Developer Jerry Dyer, who is making a mark on downtown Waco with his Franklin Place retail and housing venture, has another project in mind.

Dyer confirmed he hopes to buy the Waco Independent School District’s alternative school campus, 805 S. Eighth St., and convert it into space for loft apartments, while retaining its historic look.

Dyer and Austin-based Realtex Development Corp. have signed a contract to purchase the 50,794-square-foot school, which the school district shuttered and designated as surplus property.

The deal will close if Dyer agrees to proceed after performing his due diligence.

“I am considering a condo-loft conversion that would preserve the structure,” Dyer said.

THC guidelines

He said he is pursuing a designation from the Texas Historical Commission that would allow him to receive tax credits on his investment if he follows THC guidelines.

He said he thinks he could place about 45 lofts in the building, which is one of several properties WISD is selling or has sold across Interstate 35 from the Baylor University campus with the help of real estate agents Jason Attas and Jim Peevey at Central Texas Commercial.

If and when the deal closes on the alternative school, WISD would receive $510,000.

“We’re really starting to see some really positive developments in that area and we want to be part of it,” Dyer said.

Other developments

The Sul Ross Elementary site, 901 S. Seventh St., was bought by DeLeon Capital of Dallas, which plans to will raze the building to create five restaurant pad sites.

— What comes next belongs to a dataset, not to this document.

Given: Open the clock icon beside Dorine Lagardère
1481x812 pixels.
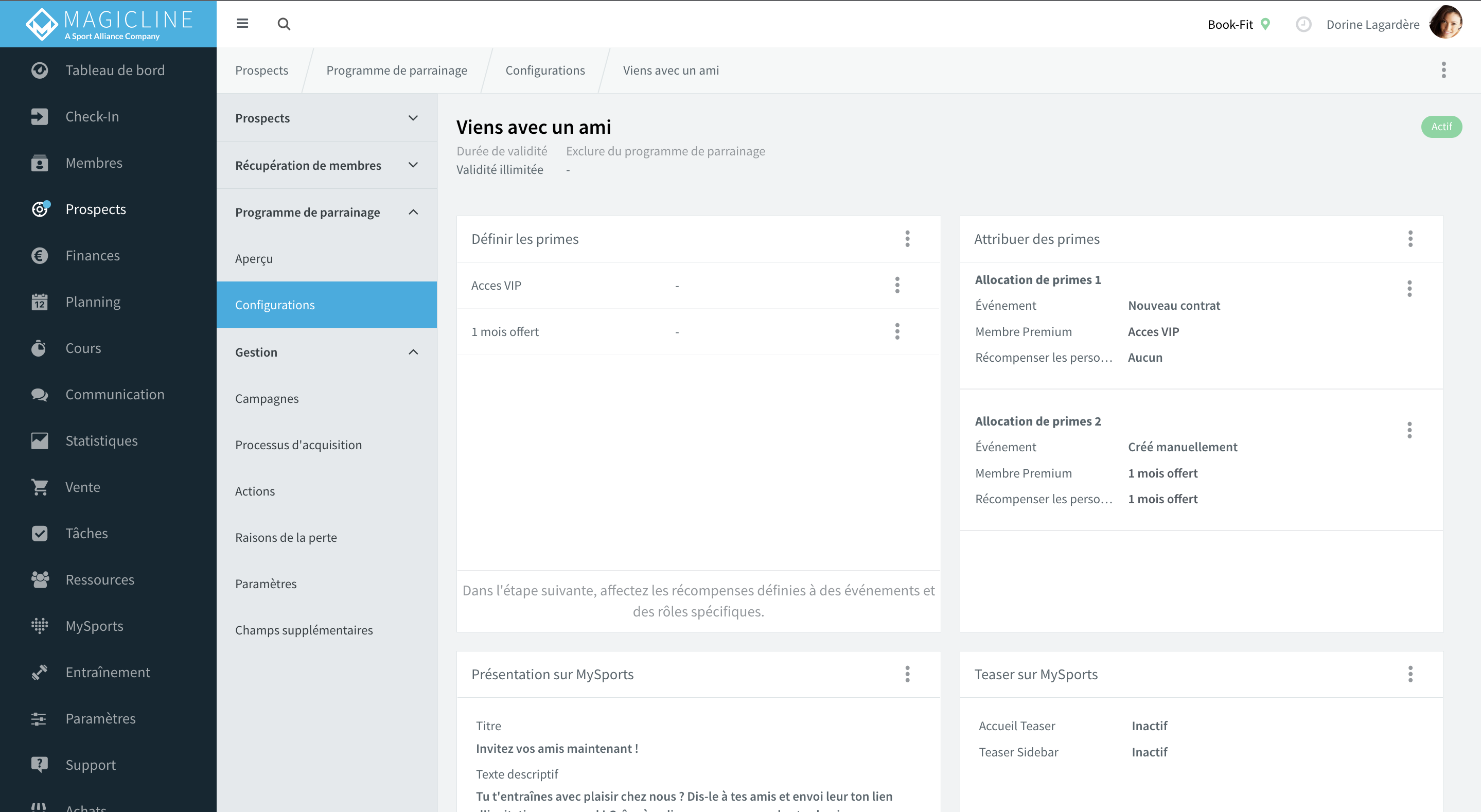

Chick-fil-A reportedly has expressed interest in locating there.

Meanwhile, the first phase of a project called Tinsley Place is about to proceed on a vacant tract at South Seventh Street and Cleveland Avenue. Investors hope to have 30 townhomes completed by Aug. 1, said Matt McCollum, who is marketing the site.

Crews will level several older homes between Seventh and Eighth streets and Cleveland and Ross avenues, with work scheduled to begin as early as this week, McCollum said.

He said Tinsley Place eventually will accommodate up to 200 townhomes on six acres. The units will have one, two or three bedrooms and lease for $995 to $1,450 a month.

“We are targeting young professionals, graduate students and empty nesters,” McCollum said, “and we’re getting a lot of inquiries.”

Dyer said Saturday he and his investors recently bought the decades-old Waco Labor Temple building at 702 Franklin Ave.

He intends to refurbish the bottom floor and lease it back to the temple, and convert the second and third floors to loft space after major renovations.

He said he will pursue Tax Increment Financing funds from the city of Waco to help with the project.

“We’re basically taking a dilapidated building that has had no upgrades in probably 60 years and doing something positive with it,” he said.

Site work continues on the $9.2 million first phase of Franklin Place, a mixed-use development bounded by Franklin and Mary avenues and South Sixth and Seventh streets. It will feature 10,000 square feet of retail space, 63 apartment units, a fitness center, pool and on-site leasing center.

“Our finish-out work will include a grease trap and exhaust system for use by a restaurant,” Dyer said.

That project so far has received $1.3 million in TIF money. Dyer plans a second phase “that basically would mirror the first.”